Start Entries supplied

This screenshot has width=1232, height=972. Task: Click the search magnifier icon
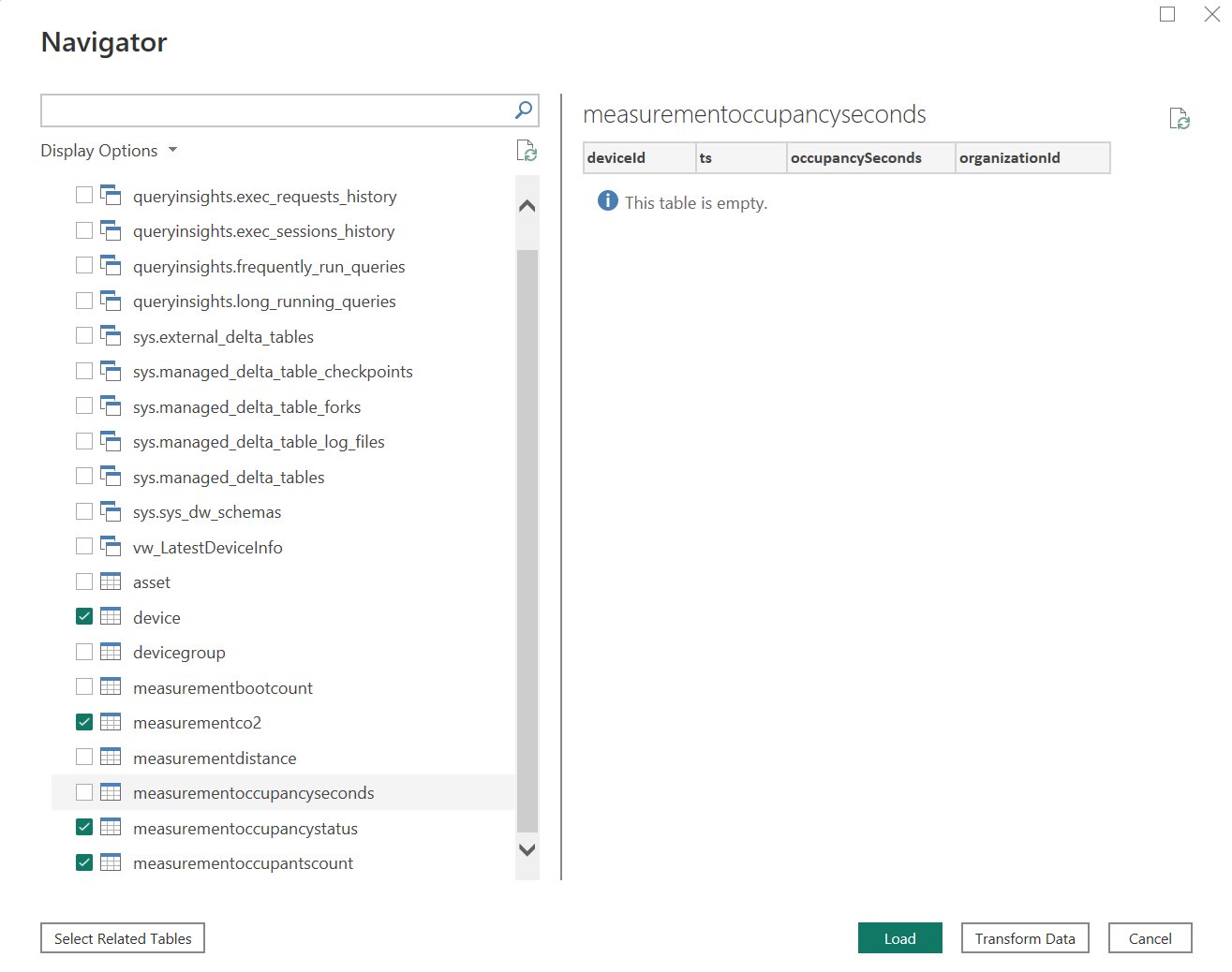[524, 110]
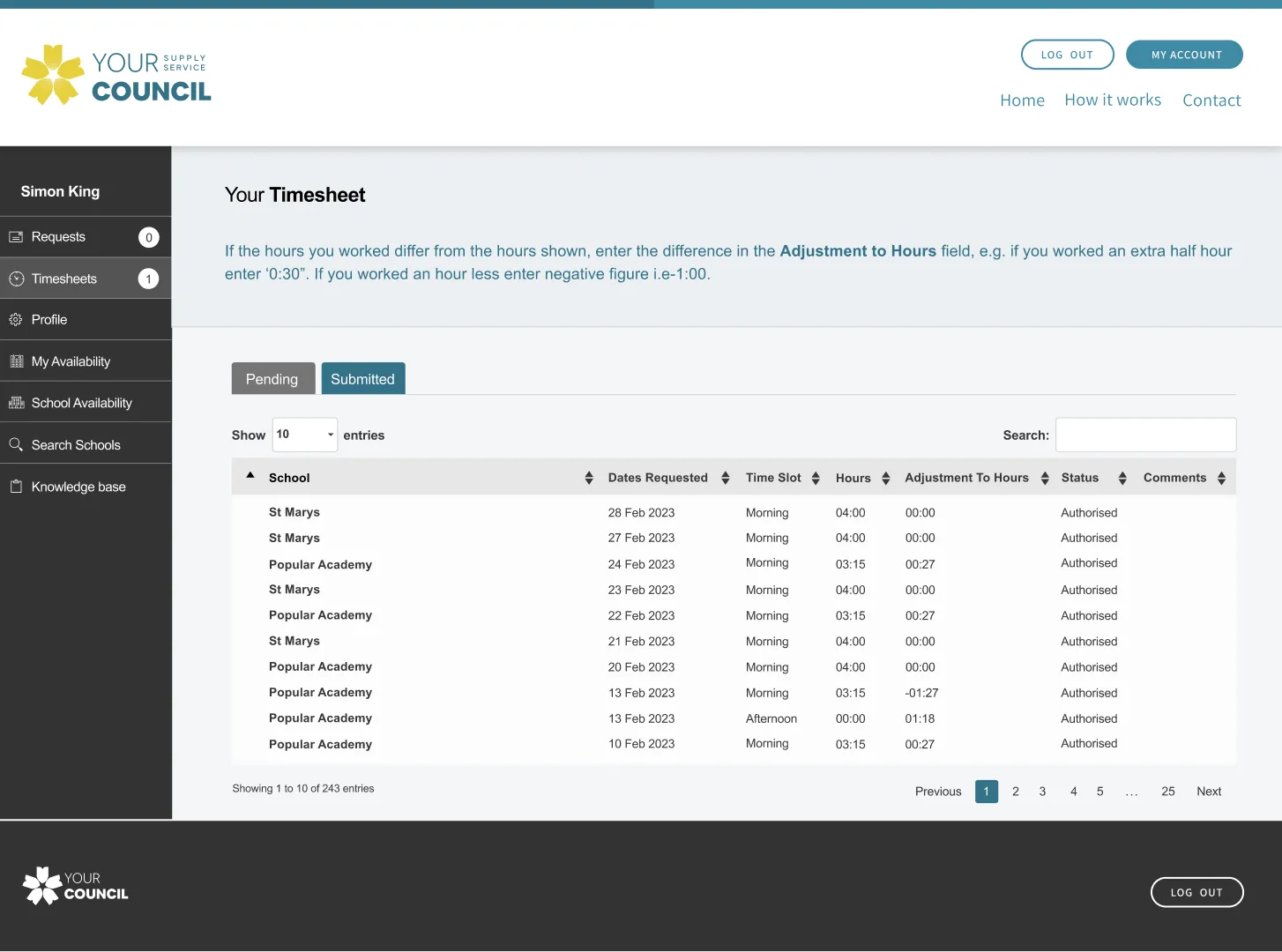This screenshot has width=1282, height=952.
Task: Click the Knowledge base clipboard icon
Action: [x=16, y=487]
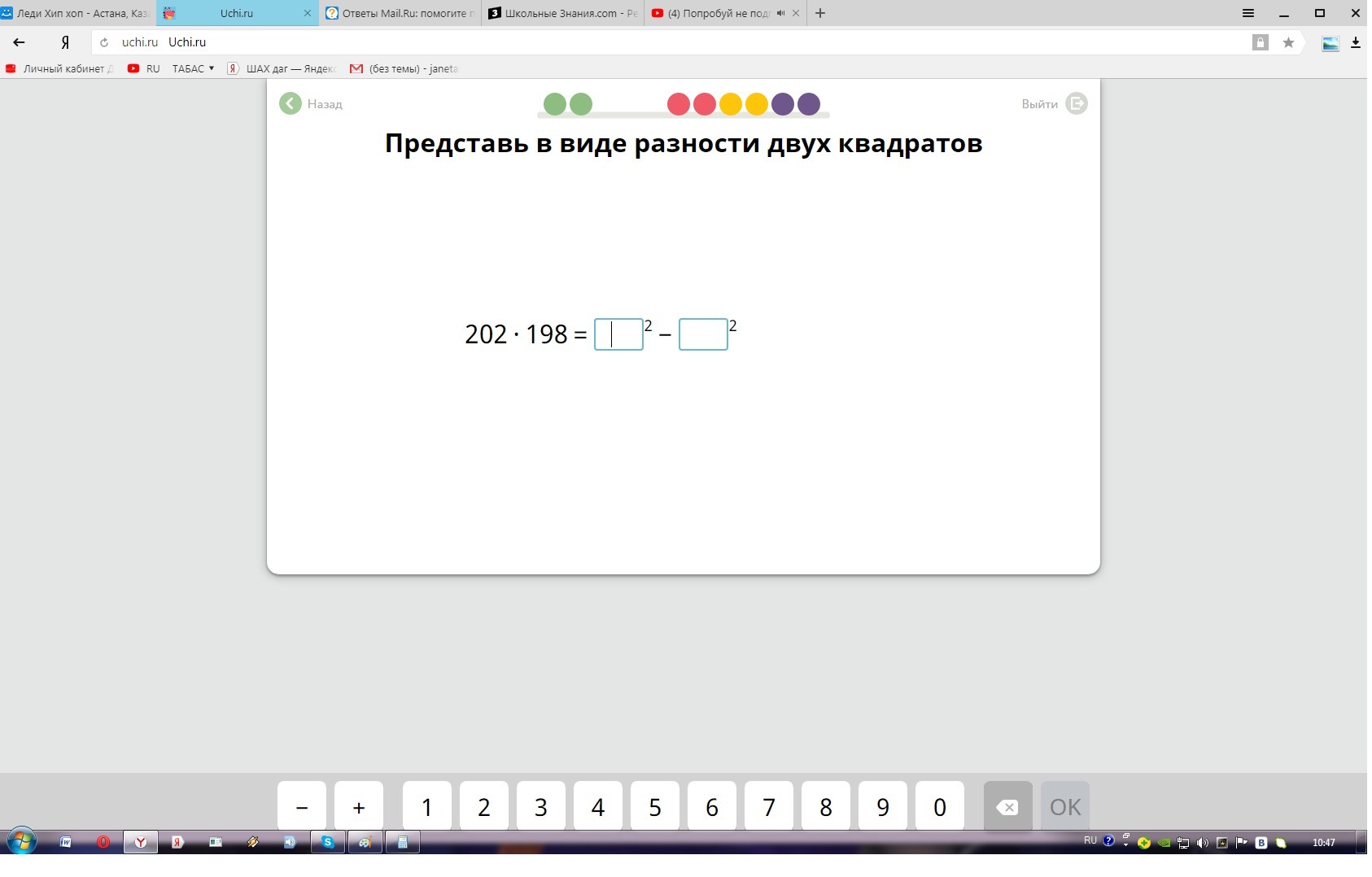Bookmark the page with the star icon
The image size is (1372, 877).
coord(1289,41)
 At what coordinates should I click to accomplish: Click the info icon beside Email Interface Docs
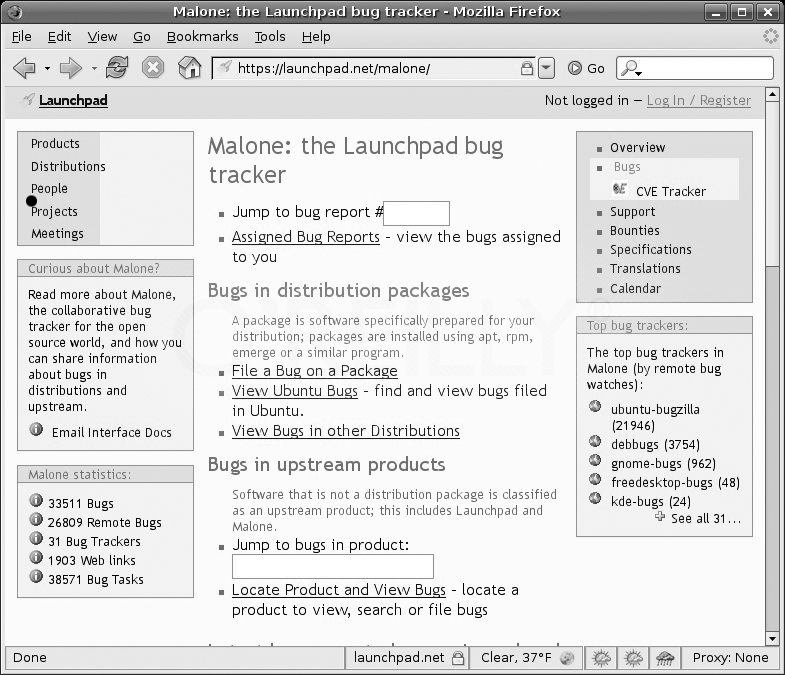37,431
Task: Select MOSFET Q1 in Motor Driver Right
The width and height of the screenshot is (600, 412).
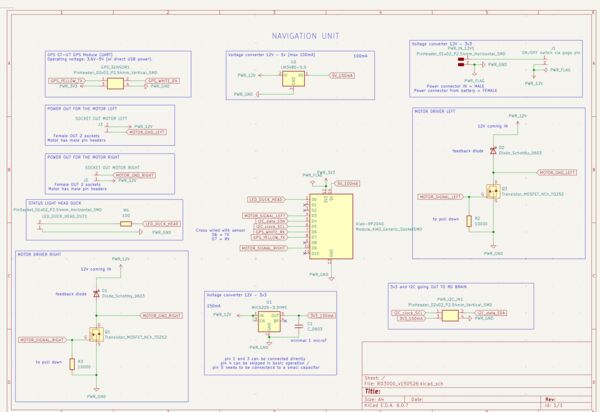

End Entries supplied

_Required task_
Rewrite the records with "magnifier" switched to "magnifying glass" and everything else unchanged. Leave the pictures out of your answer.

_Response_
This screenshot has width=1232, height=972. Task: Click the search magnifying glass icon
[524, 110]
This screenshot has width=1282, height=952.
Task: Click the Knowledge base clipboard icon
Action: [x=16, y=487]
Bookmark the page with the star icon
The image size is (1372, 877).
coord(1289,41)
 At what coordinates should I click to accomplish: Click the info icon beside Email Interface Docs
37,431
Task: Select MOSFET Q1 in Motor Driver Right
The width and height of the screenshot is (600, 412).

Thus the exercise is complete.